Listed below are entries; give the number of lines among them that include "Trust", and only that number.

%%

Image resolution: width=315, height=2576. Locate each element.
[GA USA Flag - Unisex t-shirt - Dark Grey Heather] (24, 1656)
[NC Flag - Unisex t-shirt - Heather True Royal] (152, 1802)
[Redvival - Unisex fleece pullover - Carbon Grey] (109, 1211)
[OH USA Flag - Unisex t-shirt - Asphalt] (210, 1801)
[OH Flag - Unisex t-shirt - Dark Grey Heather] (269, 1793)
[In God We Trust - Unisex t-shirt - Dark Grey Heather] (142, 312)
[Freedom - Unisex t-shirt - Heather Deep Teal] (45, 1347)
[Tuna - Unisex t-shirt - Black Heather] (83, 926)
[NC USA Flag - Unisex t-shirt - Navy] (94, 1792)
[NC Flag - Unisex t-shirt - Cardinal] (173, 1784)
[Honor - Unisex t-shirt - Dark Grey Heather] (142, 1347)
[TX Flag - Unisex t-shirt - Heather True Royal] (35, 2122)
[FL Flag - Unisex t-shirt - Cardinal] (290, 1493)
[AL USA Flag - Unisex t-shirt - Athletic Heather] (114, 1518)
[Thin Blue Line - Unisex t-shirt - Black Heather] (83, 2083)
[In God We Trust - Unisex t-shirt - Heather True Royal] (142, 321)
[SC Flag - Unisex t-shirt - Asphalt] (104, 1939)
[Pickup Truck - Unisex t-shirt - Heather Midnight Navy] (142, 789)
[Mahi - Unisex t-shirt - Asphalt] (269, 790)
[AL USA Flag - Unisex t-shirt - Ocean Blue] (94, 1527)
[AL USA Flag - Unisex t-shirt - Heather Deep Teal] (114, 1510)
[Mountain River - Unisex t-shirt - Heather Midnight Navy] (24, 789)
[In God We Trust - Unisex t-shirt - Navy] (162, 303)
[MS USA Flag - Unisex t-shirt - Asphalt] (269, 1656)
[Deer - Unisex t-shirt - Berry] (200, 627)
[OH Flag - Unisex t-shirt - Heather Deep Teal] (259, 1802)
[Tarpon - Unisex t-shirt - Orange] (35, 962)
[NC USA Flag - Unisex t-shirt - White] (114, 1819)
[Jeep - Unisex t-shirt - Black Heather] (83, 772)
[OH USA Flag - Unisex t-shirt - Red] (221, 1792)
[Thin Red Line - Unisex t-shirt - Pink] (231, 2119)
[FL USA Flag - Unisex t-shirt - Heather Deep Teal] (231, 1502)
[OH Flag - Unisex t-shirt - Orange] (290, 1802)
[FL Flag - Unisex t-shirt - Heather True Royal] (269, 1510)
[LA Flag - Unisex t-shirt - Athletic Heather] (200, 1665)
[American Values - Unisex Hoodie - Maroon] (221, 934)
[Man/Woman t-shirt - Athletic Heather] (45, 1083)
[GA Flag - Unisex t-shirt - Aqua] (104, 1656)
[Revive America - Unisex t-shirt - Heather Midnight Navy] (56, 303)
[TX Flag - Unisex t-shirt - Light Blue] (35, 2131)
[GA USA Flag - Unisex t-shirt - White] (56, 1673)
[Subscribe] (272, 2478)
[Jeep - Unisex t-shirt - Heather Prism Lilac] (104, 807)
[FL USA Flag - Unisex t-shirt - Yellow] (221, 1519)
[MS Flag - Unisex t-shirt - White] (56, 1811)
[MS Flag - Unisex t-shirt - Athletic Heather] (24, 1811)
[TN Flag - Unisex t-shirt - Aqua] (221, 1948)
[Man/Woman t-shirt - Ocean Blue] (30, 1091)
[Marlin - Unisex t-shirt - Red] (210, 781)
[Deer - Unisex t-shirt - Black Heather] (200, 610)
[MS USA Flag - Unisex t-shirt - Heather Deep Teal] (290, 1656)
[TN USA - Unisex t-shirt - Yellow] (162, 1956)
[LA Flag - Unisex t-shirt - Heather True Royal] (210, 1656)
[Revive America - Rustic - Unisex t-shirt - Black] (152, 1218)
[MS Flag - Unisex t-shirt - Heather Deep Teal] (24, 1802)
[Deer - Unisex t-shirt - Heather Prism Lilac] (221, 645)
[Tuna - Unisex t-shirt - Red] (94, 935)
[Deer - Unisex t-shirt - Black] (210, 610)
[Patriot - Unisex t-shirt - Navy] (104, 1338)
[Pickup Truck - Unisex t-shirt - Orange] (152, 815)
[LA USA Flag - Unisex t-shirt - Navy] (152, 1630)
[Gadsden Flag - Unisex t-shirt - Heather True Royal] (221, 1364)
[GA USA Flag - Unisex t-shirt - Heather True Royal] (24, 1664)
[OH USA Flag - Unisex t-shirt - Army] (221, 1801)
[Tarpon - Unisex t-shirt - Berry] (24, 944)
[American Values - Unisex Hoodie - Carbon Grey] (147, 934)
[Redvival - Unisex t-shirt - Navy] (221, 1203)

%%

• Task answer: 3